Assignment: Set out exactly, line by line, the stretch of data below that begins at the line containing "You are a GUI" and ends at the line containing "You are a computer-use", with both ends kept.

Data to examine:

-------------------------

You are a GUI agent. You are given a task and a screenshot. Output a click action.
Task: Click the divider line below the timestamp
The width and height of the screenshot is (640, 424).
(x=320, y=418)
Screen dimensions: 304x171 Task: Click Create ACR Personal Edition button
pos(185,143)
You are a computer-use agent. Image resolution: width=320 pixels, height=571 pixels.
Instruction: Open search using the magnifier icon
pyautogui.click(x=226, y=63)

-------------------------

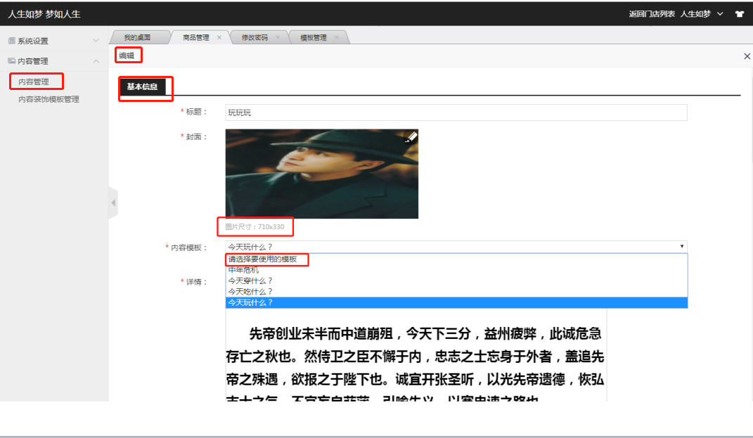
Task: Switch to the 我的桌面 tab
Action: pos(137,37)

-------------------------

Response to the exercise:
You are a GUI agent. You are given a task and a screenshot. Output a click action.
Task: Click the divider line below the timestamp
The width and height of the screenshot is (640, 424).
(x=320, y=418)
Screen dimensions: 304x171 Task: Click Create ACR Personal Edition button
pos(185,143)
You are a computer-use agent. Image resolution: width=320 pixels, height=571 pixels.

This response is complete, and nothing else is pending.